Baroness Altmann
Main Page: Baroness Altmann (Non-affiliated - Life peer)Department Debates - View all Baroness Altmann's debates with the Scotland Office
(3 years, 6 months ago)
Lords ChamberMy Lords, I, too, offer my congratulations to my noble friend Lady Fraser on her excellent maiden speech, as well as to the noble Baroness, Lady Merron, on her poignant speech. Both noble Baronesses will, I am sure, make valuable contributions to this House. It is a particular pleasure to follow the noble Baroness, Lady Quin, whose work on the Brexit legislation was so powerful.
I also welcome the content of the gracious Speech, subject to a few concerns. I fully support an electoral integrity Bill to ensure that voters must prove their identity, as already happens in Northern Ireland and many other countries. Waiting for a major electoral fraud, rather than acting to put prevention measures in place now, does not seem sensible. Anything that we can do to become closer to the operations of our devolved nations seems a sensible idea.

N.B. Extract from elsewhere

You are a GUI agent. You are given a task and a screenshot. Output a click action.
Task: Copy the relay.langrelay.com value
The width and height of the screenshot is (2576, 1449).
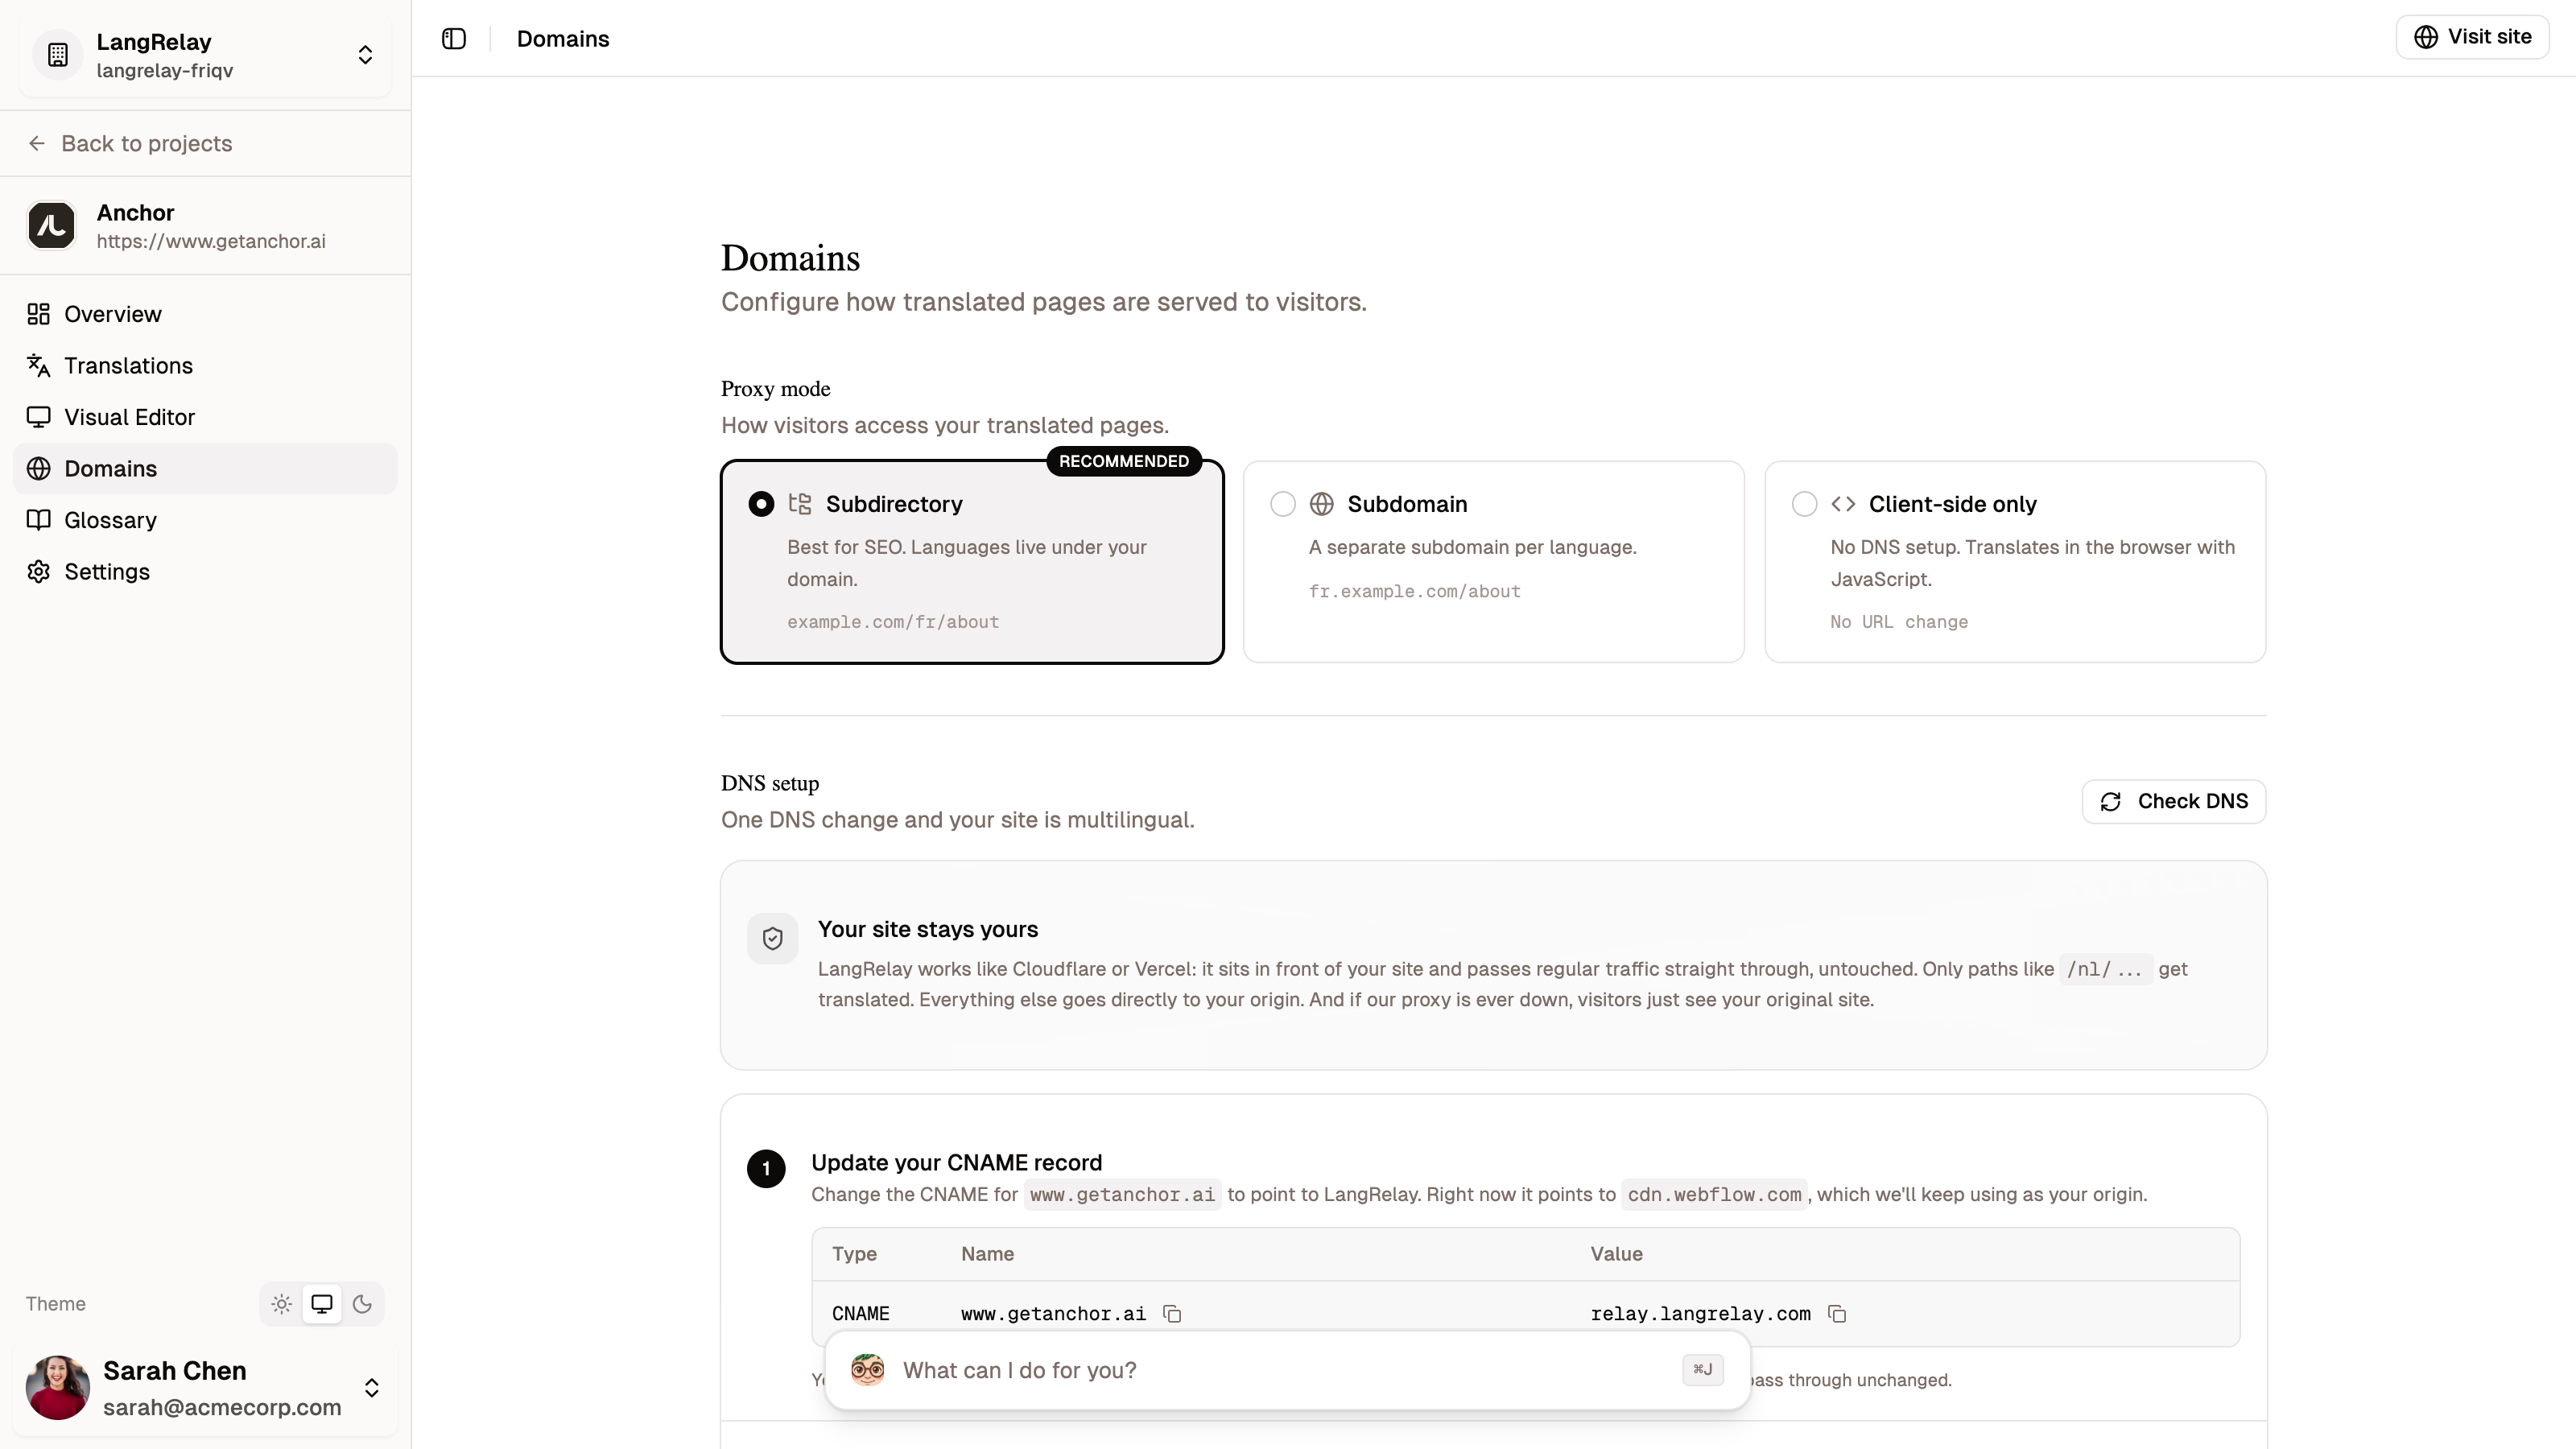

The Dissolution and Calling of Parliament Bill to repeal the Fixed-term Parliaments Act is also welcome, as the current system has failed, but we should carefully heed the words of the noble and learned Lord, Lord Judge. We should be on guard against overriding the central feature of our constitution: that Ministers are answerable to Parliament.
On other matters, I support the aims of the online safety Bill, which must include proper protection for consumers against the increasing problems of investment or pension scams. UK Finance reported a 32% increase in 2020, with billions of pounds being lost. The pandemic has fostered lower interest rates, higher household savings and a rising use of online platforms. All this has been a gift to scammers who have increasingly moved online, with 85% of all fraud estimated by Action Fraud to be cyber-enabled in the year to June 2020. I hope the Bill will impose legal duties on internet giants to verify the legitimacy of the financial products that they advertise on their sites and to remove fake sites and scam adverts as soon as they are notified of such harmful content.
I welcome the reintroduction of the Environment Bill and the Government’s commitment to the green agenda, but I also hope noble Lords will ensure that this legislation contains proper measures to protect our waters and waterways from pollution with waste and sewage, imposing duties on firms to control their effluent release by law.
I have to express immense disappointment that the Prime Minister’s radical, sustainable proposals for long-term social care reform, which are so many years overdue, are still awaited. I had hoped that after the pandemic there would be urgent action to remedy the failures of our social care system. There is no silver bullet and the decisions are difficult, but if we count ourselves as a decent country then we must look after our most vulnerable. There is cross-party recognition of the urgency.
In the year to March 2021, our broken social care system saw overall numbers of deaths in those relying on domiciliary care increase in England by 50% year on year, while in Scotland it increased by 70%. This was not due to Covid; most of the excess deaths were from other causes, as many isolated elderly people fell through the cracks. Tens of thousands of people also died in care homes, highlighting the problem of a disjointed system. Care homes were used as an overflow service, discharging people without adequate PPE or resources to protect them and others around them.
We need a national system of contributions towards care costs. We must no longer tolerate a second-class system of social care, relative to health, which forces widows with dementia to pay their full costs while millionaires with cancer can have all their costs met by taxpayers.
Overall I welcome the Queen’s Speech, and I hope noble Lords will work together across the House to ensure that these measures are effective for the general public.